O governador Chico Rodrigues diz, porém, ver na mineração uma forma de promover o desenvolvimento das comunidades indígenas e reduzir a dependência do Estado de recursos do governo federal. “Somos uma província eminentemente mineral, com riquezas incomensuráveis. Os brasileiros precisam usufruir destas riquezas, desde que de forma extremamente ordenada para não prejudicar o ambiente.”

Para Neudo Campos, a falta de regulação estimula a garimpagem clandestina. A regularização permitiria aumentar o controle sobre a produção e beneficiar os índios. “Um erro em que temos incorrido nesses cinco séculos é viver em cima da riqueza mineral e não saber aproveitar isso.

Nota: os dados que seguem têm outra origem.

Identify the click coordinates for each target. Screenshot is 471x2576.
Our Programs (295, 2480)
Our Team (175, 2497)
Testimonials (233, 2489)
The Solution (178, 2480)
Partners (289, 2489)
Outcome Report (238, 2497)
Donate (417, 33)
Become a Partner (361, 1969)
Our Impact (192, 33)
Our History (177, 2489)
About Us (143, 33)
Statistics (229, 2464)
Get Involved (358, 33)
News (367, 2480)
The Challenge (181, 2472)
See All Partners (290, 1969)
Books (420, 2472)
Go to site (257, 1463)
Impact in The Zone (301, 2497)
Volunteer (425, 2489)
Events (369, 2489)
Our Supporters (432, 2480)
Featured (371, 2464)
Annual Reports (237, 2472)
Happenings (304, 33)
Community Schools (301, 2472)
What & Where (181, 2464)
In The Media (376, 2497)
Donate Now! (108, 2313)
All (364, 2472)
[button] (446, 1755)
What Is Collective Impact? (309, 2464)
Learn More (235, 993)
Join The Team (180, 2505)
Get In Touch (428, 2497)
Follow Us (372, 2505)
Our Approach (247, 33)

Temos as maiores reservas de nióbio, manganês, plutônio, mas as comunidades indígenas vivem em uma pobreza de dar pena”.

Na opinião do ex-governador, o país deveria se inspirar no modelo australiano. “Lá foi permitida a mineração com controle severo, com nota fiscal de tudo que é produzido, pagamento de impostos e de royalties para os índios.”

Já Ângela Portela se diz crítica à PEC de Jucá. “Da forma como esse projeto está, não acho que seja bom para Roraima nem para os indígenas. Não posso concordar que os índios, que são os donos da terra, sejam atropelados no processo sem serem ouvidos”, afirma.

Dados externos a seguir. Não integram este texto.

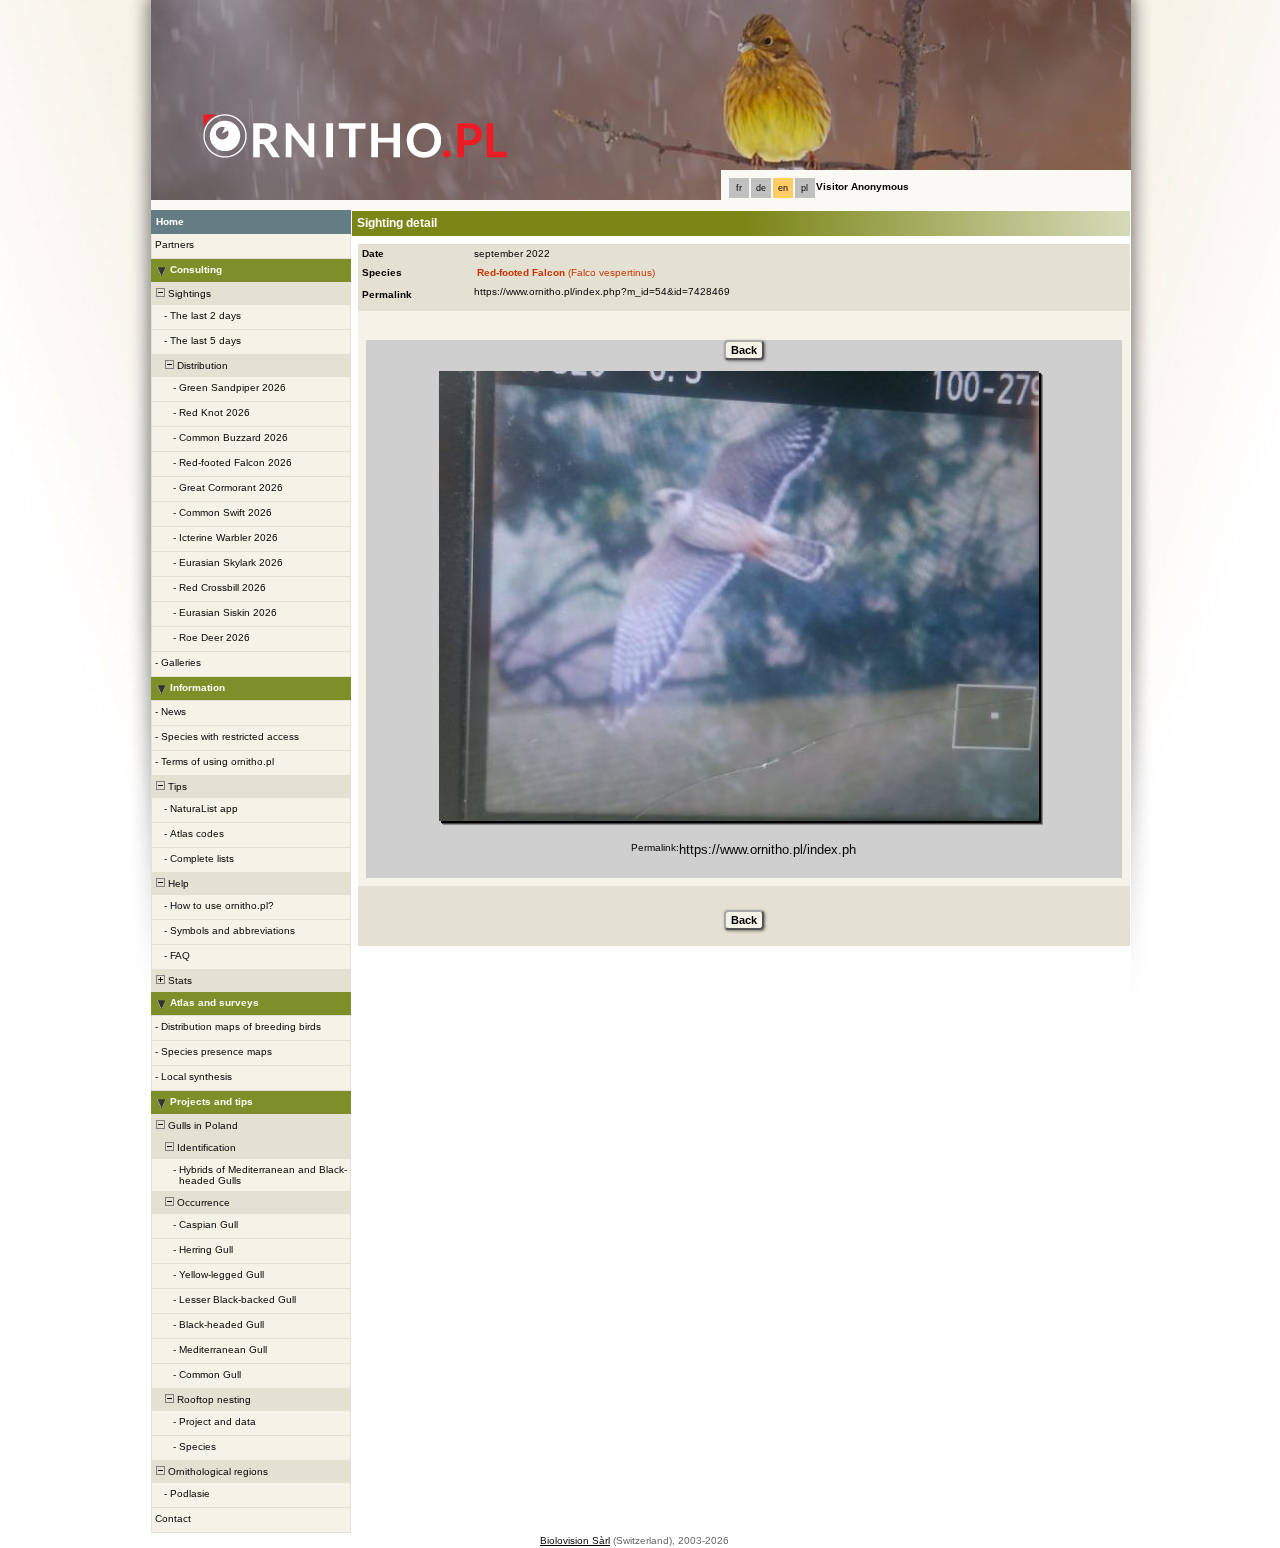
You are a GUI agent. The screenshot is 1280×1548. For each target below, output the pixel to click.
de (761, 188)
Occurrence (202, 1202)
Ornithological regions (216, 1471)
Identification (205, 1147)
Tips (176, 786)
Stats (178, 980)
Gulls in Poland (201, 1125)
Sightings (188, 293)
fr (739, 188)
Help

Não é desprezível, contudo, a influência das mineradoras nas campanhas eleitorais. Embora a maioria das contribuições tenha sido intermediada pelo partido ou comitê financeiro, o que impede de identificar o real doador, as empresas do setor deram pelo menos R$ 500 mil para a campanha de políticos de Roraima na eleição de 2010, segundo as prestações de contas no Tribunal Superior Eleitoral (TSE).

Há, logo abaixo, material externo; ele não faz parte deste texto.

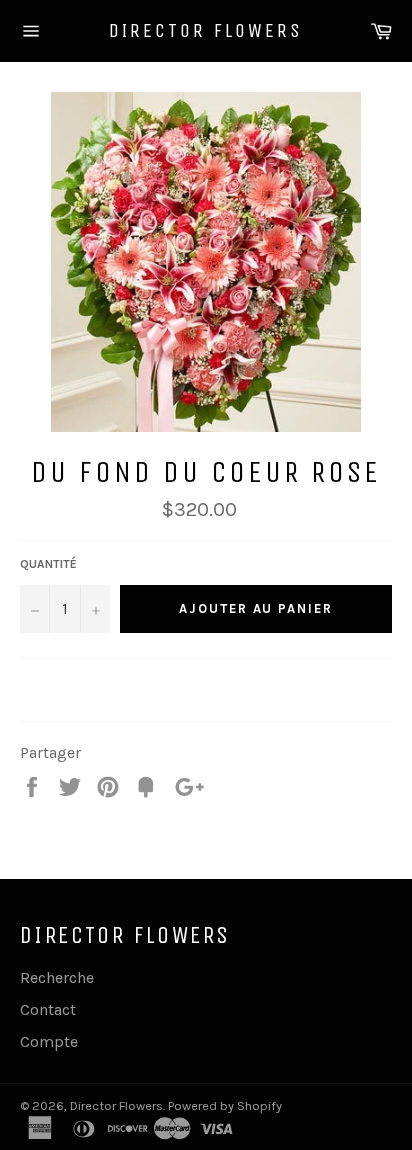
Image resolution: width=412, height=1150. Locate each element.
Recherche (57, 977)
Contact (48, 1009)
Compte (49, 1041)
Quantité (48, 564)
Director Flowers (206, 30)
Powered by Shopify (225, 1105)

A Votorantim doou R$ 80 mil para Ângela Portela. Ex-mulher de Jucá, Teresa Surita (PMDB) recebeu para sua candidatura a deputada federal R$ 200 mil da Companhia Metalúrgica Prada, subsidiária da Companhia Siderúrgica Nacional (CSN), que ainda deu R$ 50 mil para o deputado estadual Rodrigo Jucá (PMDB), filho do casal. O ex-governador José de Anchieta (PSDB) obteve R$ 90 mil da Minerpav.

Se têm divergido publicamente sobre a mineração, os candidatos concordam que as disputas em torno da Raposa Serra do Sol devem ser deixadas no passado. A demarcação da terra em área contínua levou à expulsão dos seis arrozeiros que produziam na região o equivalente a 7% do Produto Interno Bruto (PIB) de Roraima na época. Os índios não continuaram a produção.
Segundo Chico Rodrigues, a maioria dos agricultores continua no Estado, produzindo em terras doadas pela União para compensar a expulsão da área demarcada.

Um dos articuladores da candidatura de Neudo Campos, o deputado estadual Brito Bezerra (PP), afirma que o grupo vai trabalhar pela aprovação da PEC 215, que prevê a revisão das terras indígenas demarcadas. Neudo Campos afirma, contudo, que não vê viabilidade de desfazer a demarcação e que é preciso alterar a legislação para permitir uma coexistência entre agricultores e os indígenas. “O que foi feito não tem volta, temos que olhar para frente. Tem muita terra produtiva na Raposa que não é utilizada e poderíamos flexibilizar a lei para que os índios possam arrendá-la.”

Ângela Portela diz que também não pretende apoiar a revisão das terras demarcadas e que vai discutir com os índios um projeto de desenvolvimento para cada região.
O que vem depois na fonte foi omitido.